ROGER FEDERER: Well, I guess Monaco is always for me -- now that it's not a mandatory 1000 for us, it's always going to be one of those things I wait and see how things go.
I guess the last two, three years I always had to make sure how was I pulling up physically with my back. Lately I have been feeling really well, so that's why also I was able to commit to playing Davis Cup down the stretch and committed to playing Monaco.
And I guess at the end of the day you can always enter anywhere you want to with a wildcard, which I did in Monaco two years ago, I think it was. And I just felt it was the right thing to do and actually get some clay court, you know, matches early on -- hopefully matches, not just one, but we'll see how it goes.
I'm excited playing that tournament. It's really one of my favorites, but it's just early in the season and it's a tough turnaround from Indian Wells and Miami and having played on hard courts for six or seven months.
So that's where Monaco is tough, but I think I have been really successful there. Been three or four times in the finals, and always enjoy my time over there.
Q. With the string and racquet technology advancing so much, do you think it's getting harder and harder for guys to get to the very top with a one-handed backhand?
ROGER FEDERER: I don't know. It seems like to have a double-handed backhand has maybe a slight advantage. But if you look at the one-handers out there, there are some really good ones out there.
It gives you opportunities on different surfaces maybe to mix it up better. And, you know, maybe the reach is not the best with the double-handed, but then if you look at how Djokovic and Nadal and Murray stretch to their backhand, it's quite incredible.
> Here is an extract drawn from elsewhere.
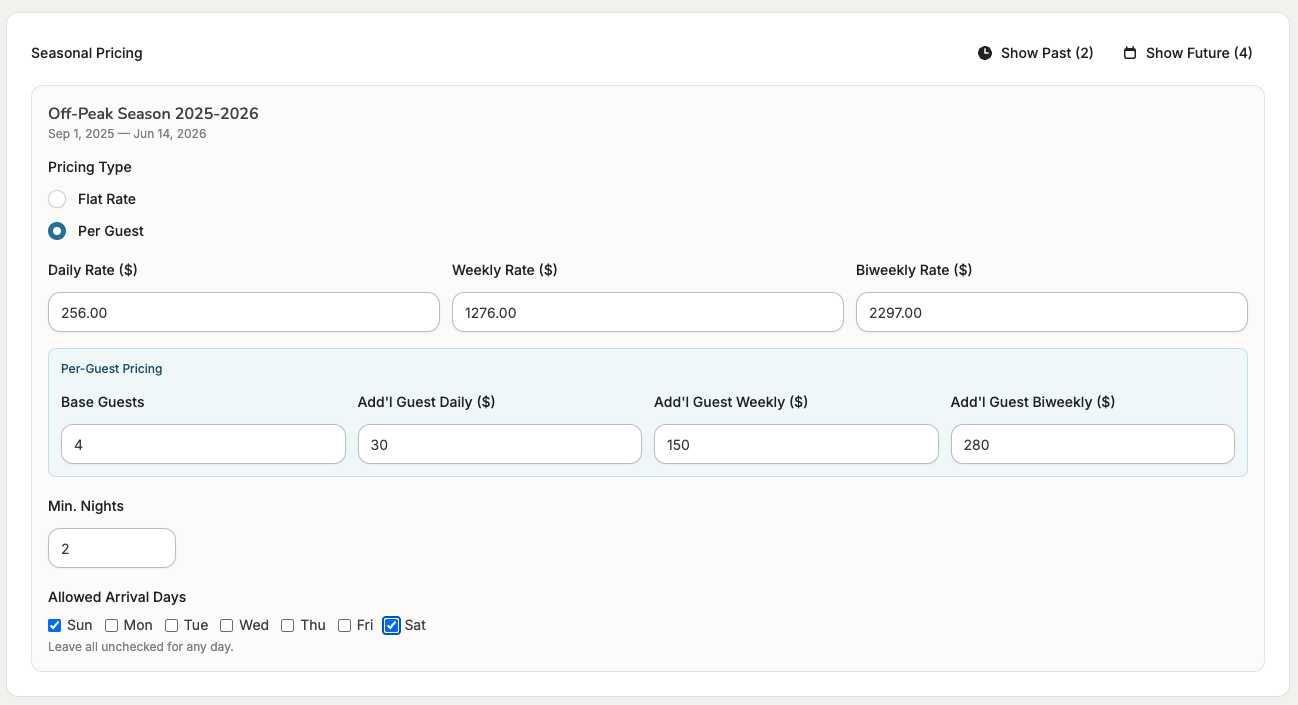Check the Tue arrival day box
1298x705 pixels.
tap(172, 625)
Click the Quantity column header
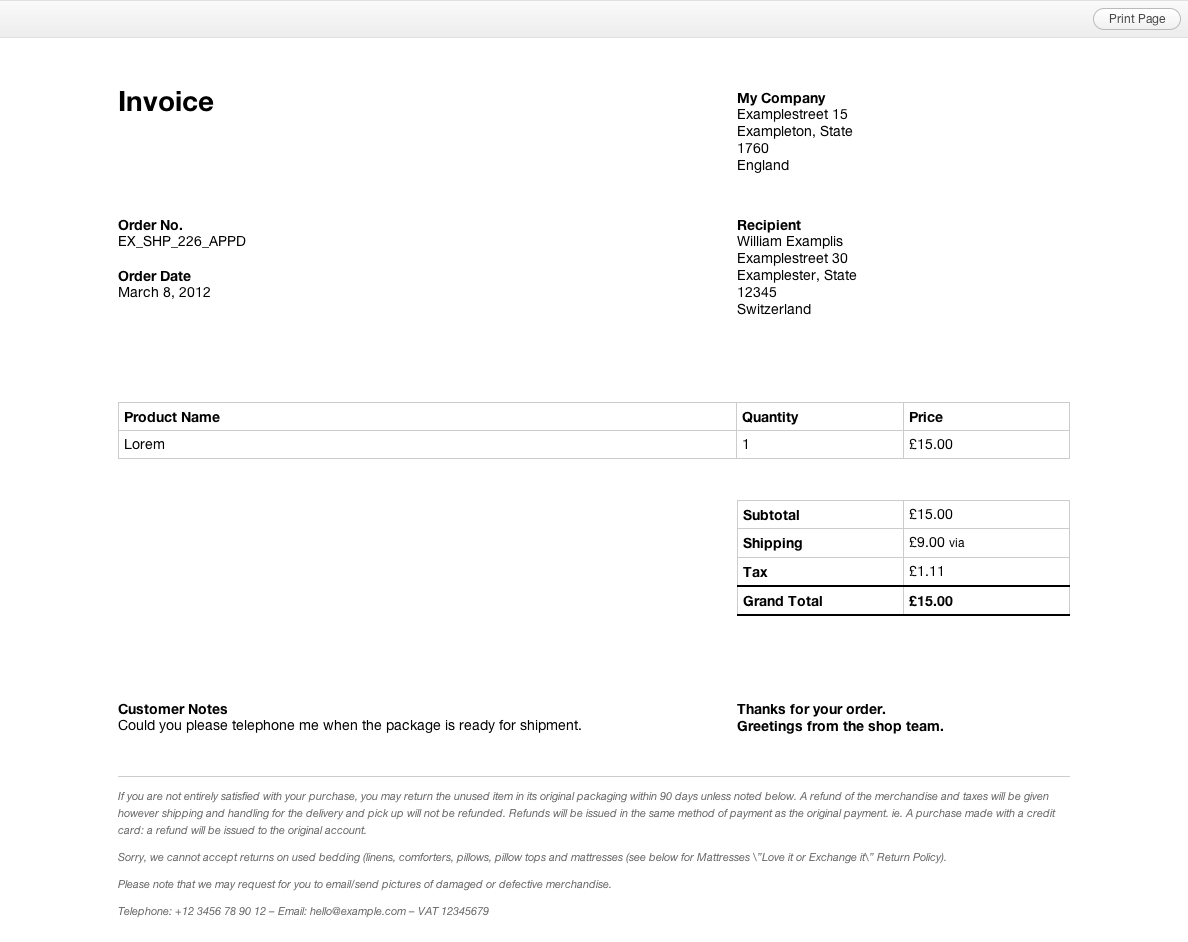1188x942 pixels. pyautogui.click(x=770, y=417)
So I don't know. I think slower conditions might favor a double-handed backhand, but then I'm not sure if that's the right thing I'm saying.
Honestly, (Smiling) time will tell, I guess. We'll see.
Q. If you could take anybody's shots, whose shots would you take? You're famous for your phenomenal forehand. What shot would you take from the other players?
ROGER FEDERER: Um, well, I guess always a good serve is a good start, you know. Then you pick the obvious suspect, you know. The ones who are hitting aces and unreturnable serves and can clutch serve all day.
One of those guys, you know, one of the big guys, like John or Karlovic or Roddick and so forth. You know, guys who have proved themselves over a long period of time, of course. And also have variety.
And then, you know, backhands and forehands all come from the top players, really. If you look at the top 10, you know, I guess there's always someone who does a few things better than others.
Um, but then at the end of the day, you know, you're happy with what you've got, and that's what you've got to work with.
Then again, I don't know how much, how effective it would be, I don't know, Murray's backhand with my game, you know. My game needs my one-handed backhand, I feel, and I don't know how his game would work out with my forehand.
So we all get used to with what you have, and, you know, you know, your strengths and weaknesses. That's how you go along.